Unique is an international charitable organisation that provides information and support for families affected by rare chromosomal disorders. As well as an extensive range of patient information leaflets, detailing the clinical phenotype, they also provide a support network for families and professionals involved with chromosomal disorders.
Visit: http://www.rarechromo.co.uk/html/home.asp
This website contains information written for parents on a number of birth defects and related illnesses. Some specific teratogen exposures are covered, such as Congenital Zika Syndrome and Congenital Syphilis. The site also provides information on genetic syndromes and metabolic disorders. Useful information about causation, prevention and treatment are covered within the topics.
Visit: http://www.marchofdimes.org/complications/birth-defects-and-health-conditions.aspx
Genetic disorders, craniofacial anomalies and birth defects. Children’s Hospital of Philadelphia.
This website contains information intended for the use of parents on a number of paediatric conditions. There is a section on Genetic Syndromes and Birth Defects which includes several leaflets on relatively common defects such as cleft lip and palate and limb defects. However, further information can be found in other sections such as Craniofacial Anomalies and Disorders.
Visit: http://www.chop.edu/conditions-diseases
EURORDIS is a non-governmental patient-driven alliance of patient organisations representing 761 rare disease patient organisations in 68 countries. The website contains patient vignettes and videos, information on orphan drugs, online training modules and information on international rare disease events.
Visit: http://www.eurordis.org/
The International Federation for Spina Bifida and Hydrocephalus
The International Federation for Spina Bifida and Hydrocephalus (IF) was founded by people with spina bifida and hydrocephalus (SBH) and their families in 1979 and now includes 60 member organisations in Africa, Australia, the Americas, Asia and Europe. PUSH! Global Alliance (http://www.pu-sh.org/global-report-cards) includes a wide range of global institutional stakeholders working together to accelerate spina bifida and hydrocephalus prevention, and to realize optimal care and a better quality of life for those affected.
Visit: https://www.ifglobal.org/
Shine provides specialist support from before birth and throughout the life of anyone living with spina bifida and/or hydrocephalus, as well as to parents, families, carers and professional care staff. Shine enables people to get the best out of life.

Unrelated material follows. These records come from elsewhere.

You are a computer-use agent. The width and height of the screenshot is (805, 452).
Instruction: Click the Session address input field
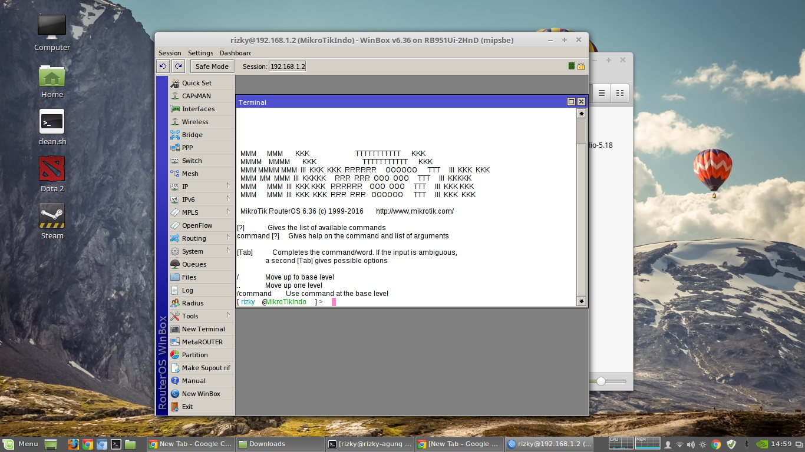point(288,66)
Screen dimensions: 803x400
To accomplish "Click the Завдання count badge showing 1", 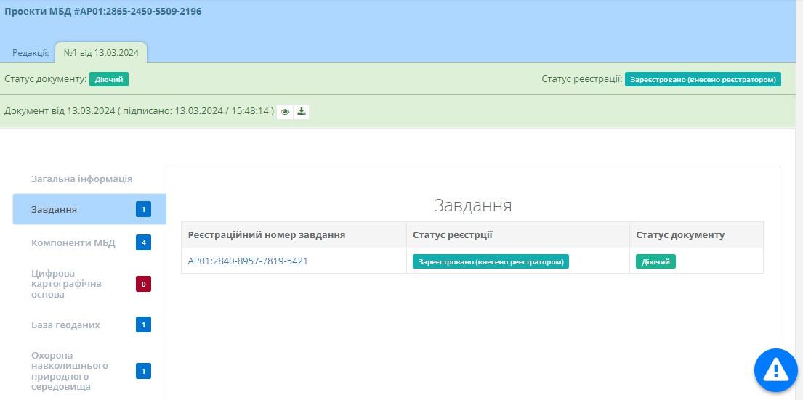I will point(143,210).
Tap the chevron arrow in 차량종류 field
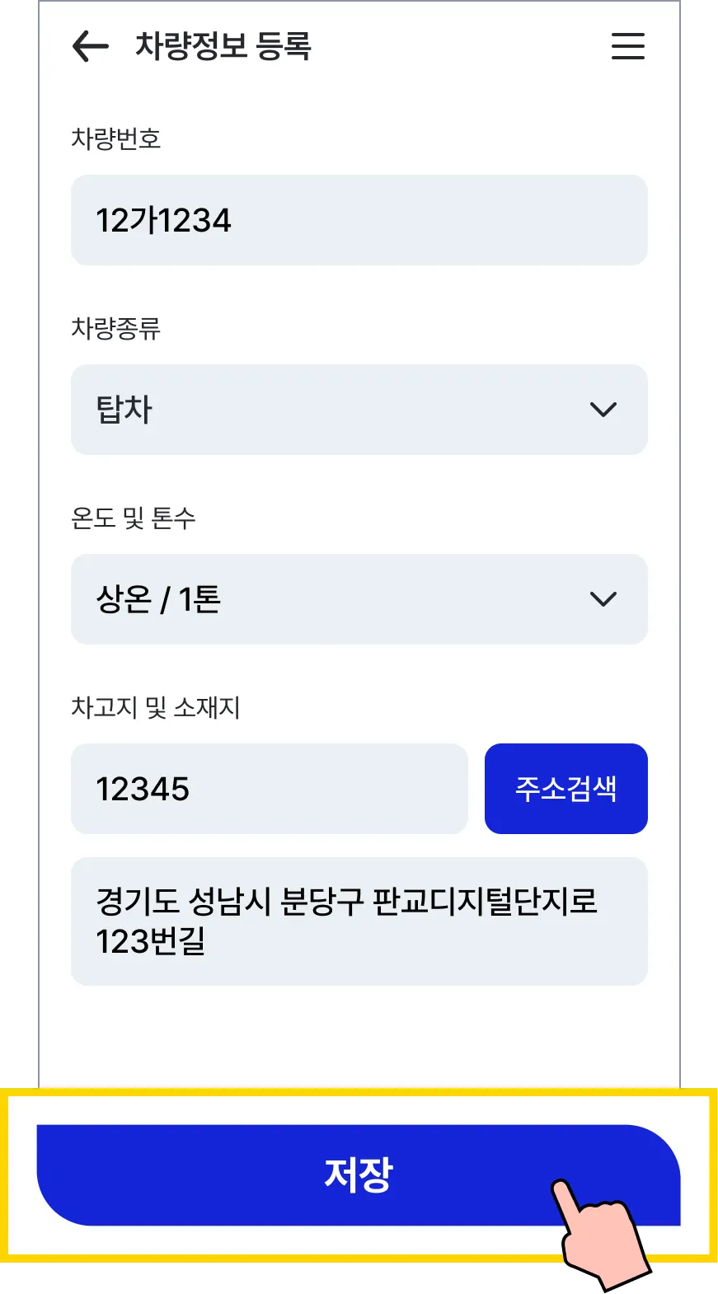718x1294 pixels. [603, 410]
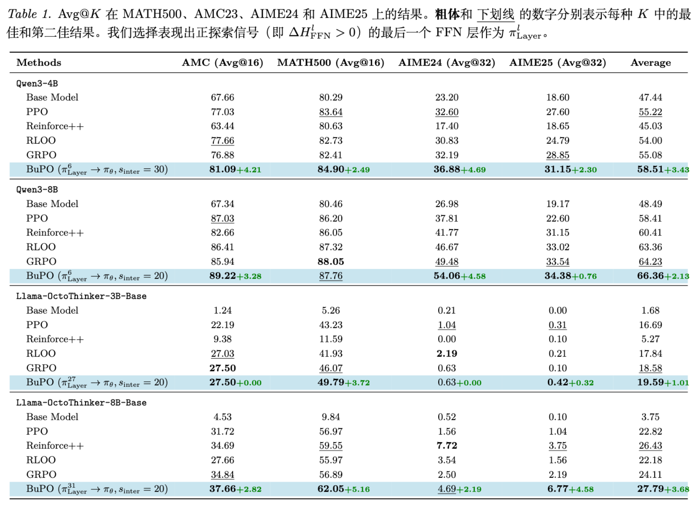This screenshot has height=509, width=697.
Task: Select the Llama-OctoThinker-3B-Base group label
Action: [81, 296]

Visit: https://www.shinecharity.org.uk/
Smile Train is an international children’s charity with a sustainable approach to a single, solvable problem: cleft lip and palate. Millions of children in developing countries with untreated clefts live in isolation, but more importantly, have difficulty eating, breathing, hearing, and speaking. Cleft repair surgery is simple, and the transformation is immediate. The Smiletrain sustainable model provides training, funding, and resources to empower local doctors in 85+ developing countries to provide 100%-free cleft repair surgery and comprehensive cleft care in their own communities.
Visit: https://smiletrain.org.uk/our-cause
British Heart Foundation is a UK charity which fights cardiovascular disease, including congenital heart disease. It provides information on congenital heart defects for parents.
Visit: https://www.bhf.org.uk/heart-health/children-and-young-people/heart-conditions-in-babies
DysNet is a global network connecting anyone who is personally or professionally affected by congenital limb deficiency.
Visit: http://www.dysnet.org/
A safe, easy to use platform where rare disease patients, families and patient organizations can develop online communities and conversations across continents and languages. RareConnect partners with the world’s leading rare disease patient groups to offer global online communities allowing people to connect around issues which affect them while living with a rare disease.